No weighting (weights = 1) by default.
max_iter : int, optional
Maximum number of iterations to perform.
tol : float, optional
A positive scalar giving the tolerance at which the
algorithm is considered to have converged. The algorithm stops when
|gradient| < tol.
lambda_min : float, optional
A positive regularization scalar. Each eigenvalue of the Hessian
approximation below lambda_min is set to lambda_min.
max_ls_tries : int, optional
Maximum number of line-search tries to perform.
diag_only : bool, optional
If true, the line search is done by computing only the diagonals of the
dataset. The dataset is then computed after the line search.
Taking diag_only = True might be faster than diag_only=False
when the matrices are large (n_features > 200)
return_B_list : bool, optional
Chooses whether or not to return the list of iterates.
verbose : bool, optional
Prints informations about the state of the algorithm if True.
Returns
-------
D : array-like, shape (n_samples, n_features, n_features)
Set of matrices jointly diagonalized
B : array, shape (n_features, n_features)
Estimated joint diagonalizer matrix.
infos : dict
Dictionnary of monitoring informations, containing the times,
gradient norms and objective values.
References
----------
P. Ablin, J.F. Cardoso and A. Gramfort. Beyond Pham's algorithm
for joint diagonalization. Proc. ESANN 2019.
https://www.elen.ucl.ac.be/Proceedings/esann/esannpdf/es2019-119.pdf
https://hal.archives-ouvertes.fr/hal-01936887v1
https://arxiv.org/abs/1811.11433
"""
t0 = time()
n_samples, n_features, _ = C.shape
if B0 is None:
C_mean = np.mean(C, axis=0)
d, p = np.linalg.eigh(C_mean)
B = p.T / np.sqrt(d[:, None])
else:
B = B0
if weights is not None: # normalize
weights_ = weights / np.mean(weights)
else:
weights_ = None
D = transform_set(B, C)
Why this error on dot operator ? it seems to be matricial product (like np.dot) but the way it is used lets think that's not the case.

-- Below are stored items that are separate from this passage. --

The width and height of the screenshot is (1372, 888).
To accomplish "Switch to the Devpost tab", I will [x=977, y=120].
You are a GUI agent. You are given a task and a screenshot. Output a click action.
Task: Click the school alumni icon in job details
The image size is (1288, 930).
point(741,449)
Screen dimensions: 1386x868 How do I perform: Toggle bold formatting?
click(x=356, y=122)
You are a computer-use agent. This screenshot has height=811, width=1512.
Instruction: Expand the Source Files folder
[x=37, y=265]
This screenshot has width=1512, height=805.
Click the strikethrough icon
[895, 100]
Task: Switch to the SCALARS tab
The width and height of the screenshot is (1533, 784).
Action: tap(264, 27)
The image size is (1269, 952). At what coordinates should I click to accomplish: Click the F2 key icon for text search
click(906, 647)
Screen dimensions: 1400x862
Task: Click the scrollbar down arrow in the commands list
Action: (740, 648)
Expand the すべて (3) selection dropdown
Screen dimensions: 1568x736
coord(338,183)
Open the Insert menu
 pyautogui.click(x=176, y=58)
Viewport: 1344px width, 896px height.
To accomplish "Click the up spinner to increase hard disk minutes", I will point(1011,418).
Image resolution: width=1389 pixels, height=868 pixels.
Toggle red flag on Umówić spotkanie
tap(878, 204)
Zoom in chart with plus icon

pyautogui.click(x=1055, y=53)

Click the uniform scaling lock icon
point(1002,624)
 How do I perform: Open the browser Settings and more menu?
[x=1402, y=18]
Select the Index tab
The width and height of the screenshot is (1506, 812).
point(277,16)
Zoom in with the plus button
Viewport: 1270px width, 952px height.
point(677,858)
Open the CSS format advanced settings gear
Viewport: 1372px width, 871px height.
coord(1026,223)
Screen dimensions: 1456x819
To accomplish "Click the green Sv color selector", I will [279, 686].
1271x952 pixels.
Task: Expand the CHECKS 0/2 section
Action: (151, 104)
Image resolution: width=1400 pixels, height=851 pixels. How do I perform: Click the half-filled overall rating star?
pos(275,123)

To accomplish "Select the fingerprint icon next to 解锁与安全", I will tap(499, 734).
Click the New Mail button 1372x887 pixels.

The issue lies in [D, B] = qndiag(C, 'max_iter', 1000, 'tol', 1e-3), B0 (which is the second param) gets assigned as a string not as an array! Then eventually B would be a string and hence the error message str object has no attribute 'dot' !, if you are only passing C matrix as parameter, just do [D, B] = qndiag(C).